Em termos de grandes desafios estruturais, destacam-se a escassez e qualificação de mão de obra, assim como o caminho rumo à sustentabilidade ambiental e descarbonização do setor. A escalada dos custos dos materiais é outro desafio imediato que a nossa indústria enfrenta e que coloca em risco empresas e projetos.
Atualmente o principal problema que enfrentamos é a mão de obra. Neste caso, a sua falta. A dificuldade crescente em encontrar mão de obra, qualificada e até não qualificada, tem sido um severo obstáculo para a construção civil e não será de prever que se altere no futuro, a não ser que algo seja feito. O recurso a mão de obra estrangeira parece ser a solução que se avizinha como mais imediata e capaz de fazer face a este problema estrutural da economia portuguesa, uma vez que não é um exclusivo da construção. Esta questão carece de uma resposta integrada dos vários envolvidos, desde empresas, associações e Governo. É necessário criar condições para receber e integrar emigrantes, para que se fixem em Portugal e aqui possam ajudar a criar valor. E este desafio leva-nos também inevitavelmente para a “industrialização” e digitalização do setor, como caminho para responder à falta de mão de obra. É crítica a aposta na tecnologia como vetor de desenvolvimento da construção. Só com investimento na inovação, estimulando a procura de novos processos e técnicas, poderemos lançar o setor para as próximas décadas e reduzir a dependência da mão de obra intensiva.
Conduzir a construção civil para a sustentabilidade ambiental deve também ser encarado como um desafio prioritário a assumir pelas empresas de AEC. A urgência climática e o legado para as futuras gerações a isso nos obriga. A problemática da economia circular, da eficiência energética, da minimização da pegada ambiental e da redução dos custos de operação devem estar no centro da nossa acção. Definir processos e práticas diferenciadas que ajudem a alcançar uma meta nZEB (near Zero Energy Building) terá de ser uma obrigação do setor, sendo que objetivos ambiciosos para a implementação deste tipo de soluções devem ser legislados pelas entidades europeias e nacionais. No imediato, projetos de construção sustentável, que reflitam estas preocupações, devem ser potenciados, por exemplo através de benefícios fiscais.
Noutro ângulo sobre o setor, os custos da construção têm vindo a subir há alguns anos. Após um período em que foi a mão de obra a inflacionar os preços, nos últimos longos meses, tem sido o custo das matérias-primas e dos materiais a dar o maior contributo para esta escalada. Recordes de preços são batidos diariamente, em produtos como aço, cerâmicos, betão, vidros, madeiras e derivados, entre outros.
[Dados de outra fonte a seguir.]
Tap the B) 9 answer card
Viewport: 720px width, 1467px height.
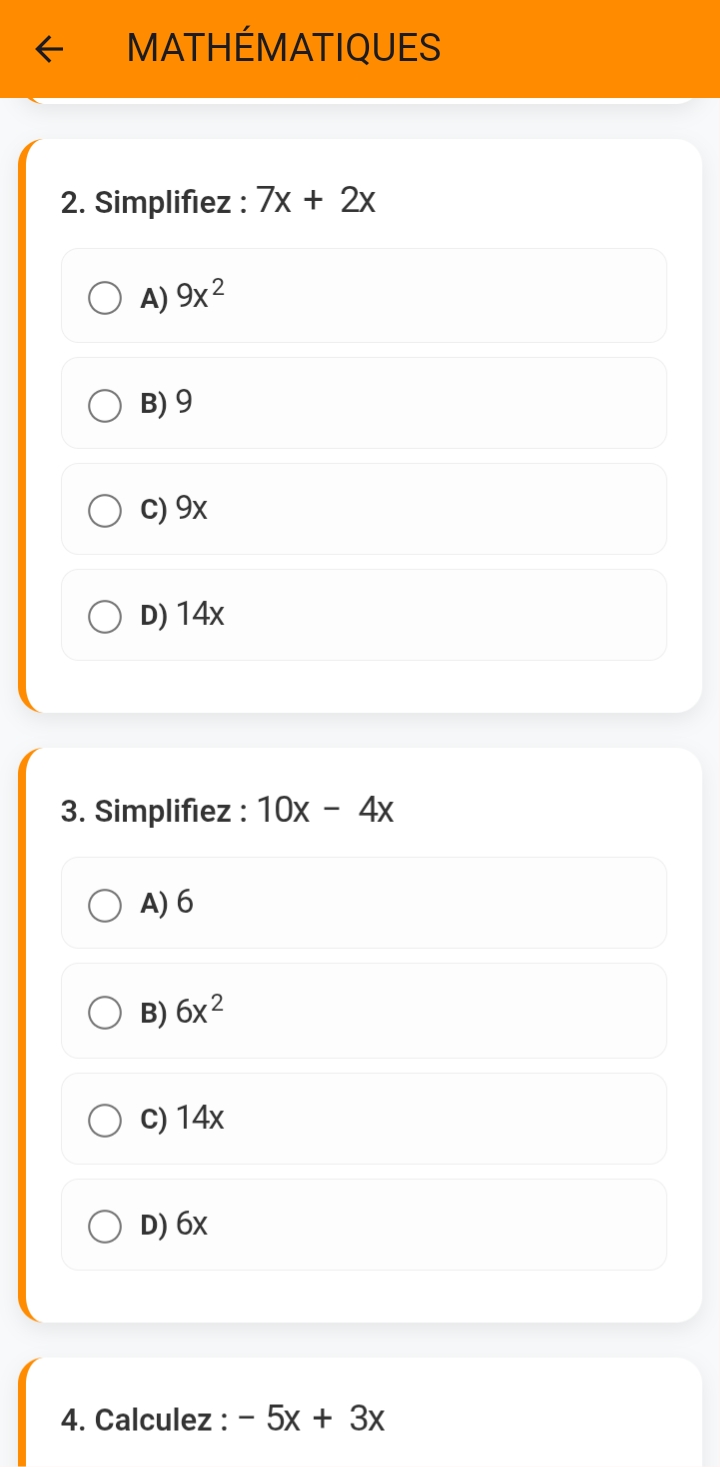tap(364, 402)
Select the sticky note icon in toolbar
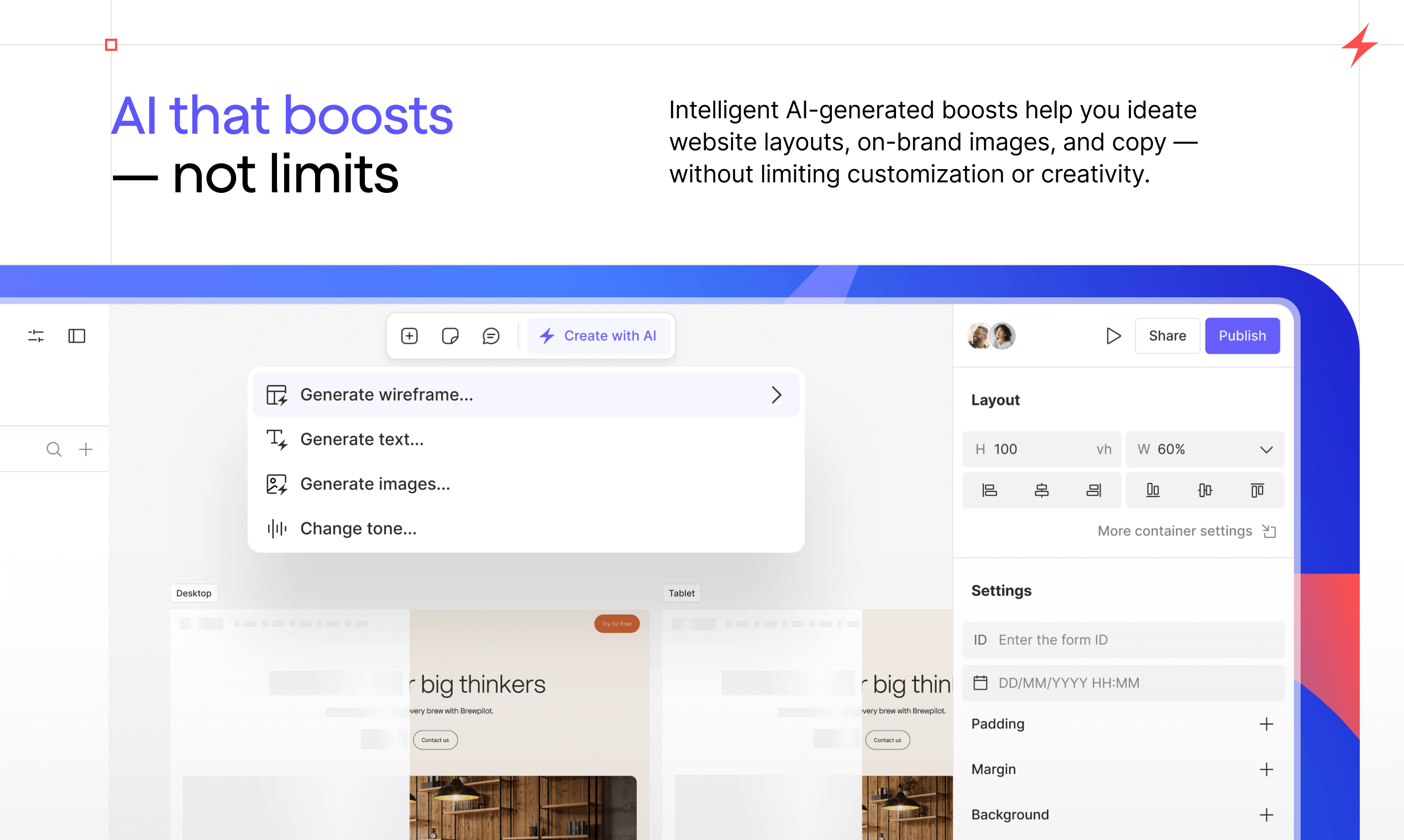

Esta realidade, agravada pela guerra na Europa, não tem um aparente fim à vista. Nos projetos em curso, com especial foco nos investimentos privados, os construtores veem-se quase sempre obrigados a assumir os custos, pois a tendência é para preços globais não revisíveis. Se o dono de obra não estiver sensibilizado para esta problemática, e tradicionalmente não está, não existindo mecanismos de revisão de preços, podemos ter situações muito preocupantes.
Nos novos projetos, é missão “impossível” conseguir fazer um orçamento realista, o que obriga os construtores a procurar estratégias para se defenderem. Isto pode conduzir a que muitos projetos não vejam a luz do dia ou sejam adiados, até porque com a inevitável subida exponencial do custo metro quadrado final, o produto final pode ficar de tal forma onerado que não seja possível colocá-lo futuramente no mercado.
Como tal, urge intervir no setor, definindo mecanismos equilibrados que defendam os interesses de todas as partes, aplicáveis inclusivamente a projetos em curso. O risco é termos uma indústria a preferir abrandar do que colocar a sua sustentabilidade em causa. A título de exemplo, com o PRR ao virar da esquina, não será difícil imaginar que se nada for feito, muitos concursos irão ficar desertos.